Priest then leaves the cell into the daylight and finds himself in the middle of a circle of Africans. Priest then returns from Umbria, and reunites with Georgia.

==Cast==
- Ron O'Neal as "Youngblood" Priest
- Roscoe Lee Browne Dr. Lamine Sonko
- Sheila Frazier as Georgia
- Robert Guillaume as Jordan Gaines
- Jacques Sernas as Matty Smith
- William Berger as Lefebre
- Silvio Noto as George, Restaurant Proprietor
- Olga Bisera as Lisa
- Federico Boido as Rik, Mercenary
- Dominic Barto as Rand
- Minister Dem as General
- Jeannie McNeil as Riding Instructress
- Luigi Orso as Crew Chief

==Soundtrack==

The soundtrack was done by English/African/Caribbean band Osibisa and charted at #159 on the Billboard charts and #41 on R&B albums. It has been re-issued on CD by Red Steel Music with bonus tracks in 1995.

Professional ratings
Review scores
| Source | Rating |
| Allmusic | link |

===Track listing===
All songs arranged, performed and composed by Osibisa.

| No. | Title | Length |
|---|---|---|
| 1. | "T.N.T." | 6:51 |
| 2. | "Superfly Man" | 3:56 |
| 3. | "Prophets" | 5:25 |
| 4. | "The Vicarage" | 3:32 |
| 5. | "Oye Mama" | 3:26 |
| 6. | "Brotherhood" | 4:12 |
| 7. | "Come Closer (If You're A Man)" | 5:23 |
| 8. | "Kelele" | 5:37 |
| 9. | "La Ila La La" | 7:35 |
| Total length: |  | 45:57 |

===Musicians===
Teddy Osei, from Ghana; - tenor sax, flute, African drums & vocals

Sol Amarfio, from Ghana; - drums

Mac Tontoh, from Ghana; - trumpet, flugel horn, kabasa

Jean Mandengue, from the French Cameroons; – bass guitar, percussion, vocals

Gordon Hunte, from Guyana; - lead guitar & vocals

Robert Bailey, from Trinidad; - organ, piano, timbales

Kofi Ayivor, from Ghana; - congas, African drums, percussion, vocals

Additional brass arrangements by Mike Gibbs

==Release==
The film was to be released by Warner Bros. but they dropped the film a month before it was due to be released due to concerns about unfavourable reaction from certain groups, similar to that received by the original.

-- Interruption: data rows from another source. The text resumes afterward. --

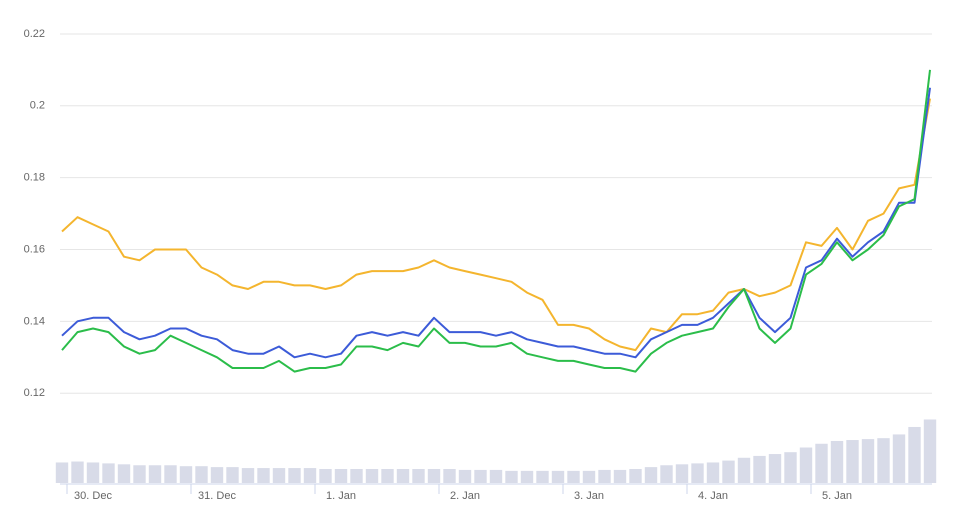  Describe the element at coordinates (34, 178) in the screenshot. I see `y-tick-label: 0.18` at that location.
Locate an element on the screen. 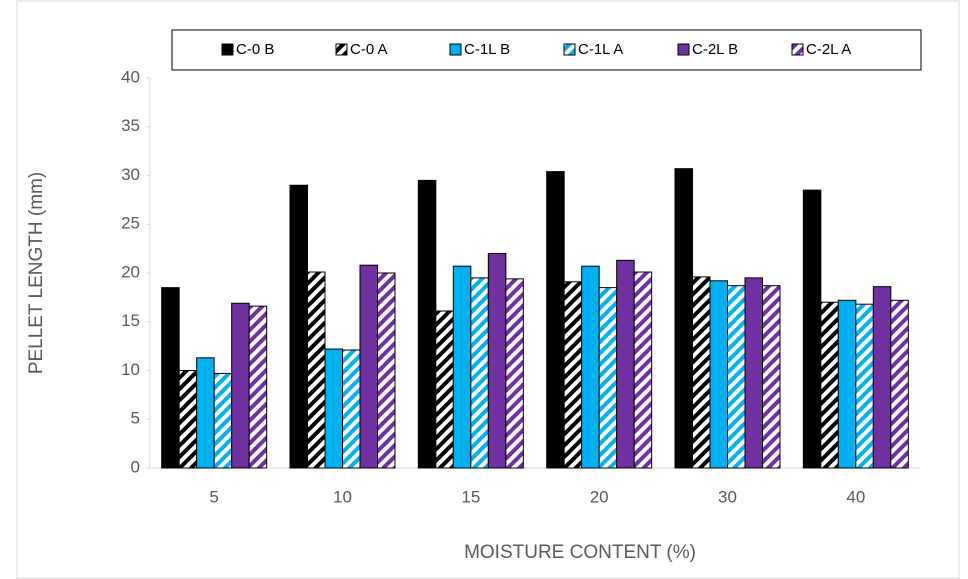 This screenshot has width=968, height=579. x-tick-label: 40 is located at coordinates (856, 496).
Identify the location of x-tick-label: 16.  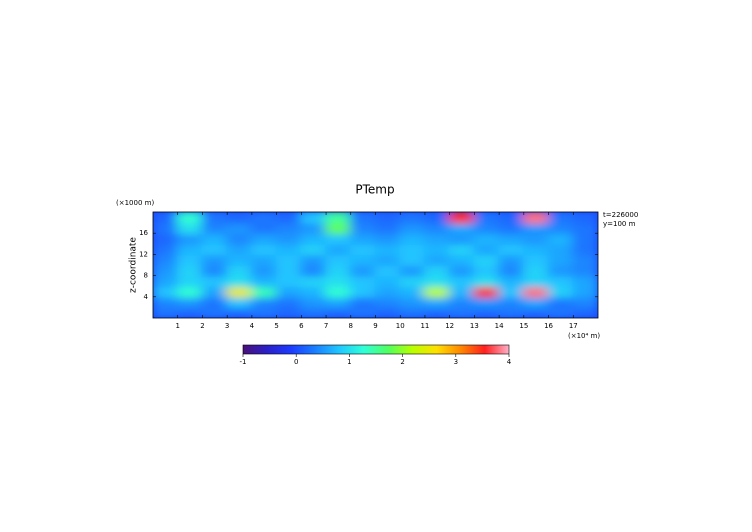
(548, 326).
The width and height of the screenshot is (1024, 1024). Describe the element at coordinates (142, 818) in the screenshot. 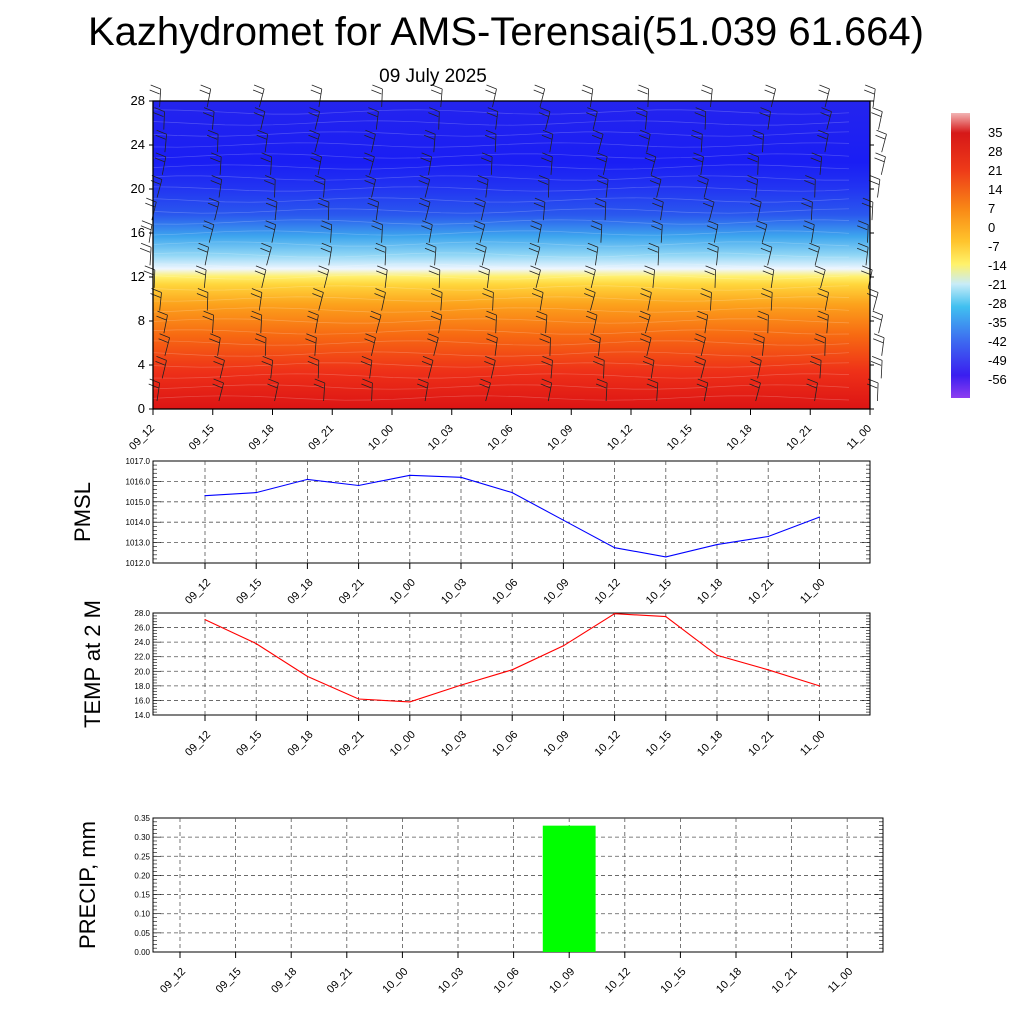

The film premiered in New York City on June 15, 1973, which was boycotted by members of the Congress of Racial Equality.

==In popular culture==
- In the 1994 film Pulp Fiction, Jules Winnfield, portrayed by Samuel L. Jackson (who acts in The Return of Superfly), says to John Travolta's Vincent Vega, "Every time my fingers touch brain, I'm Super Fly T.N.T. I'm the Guns of the Navarone [sic]."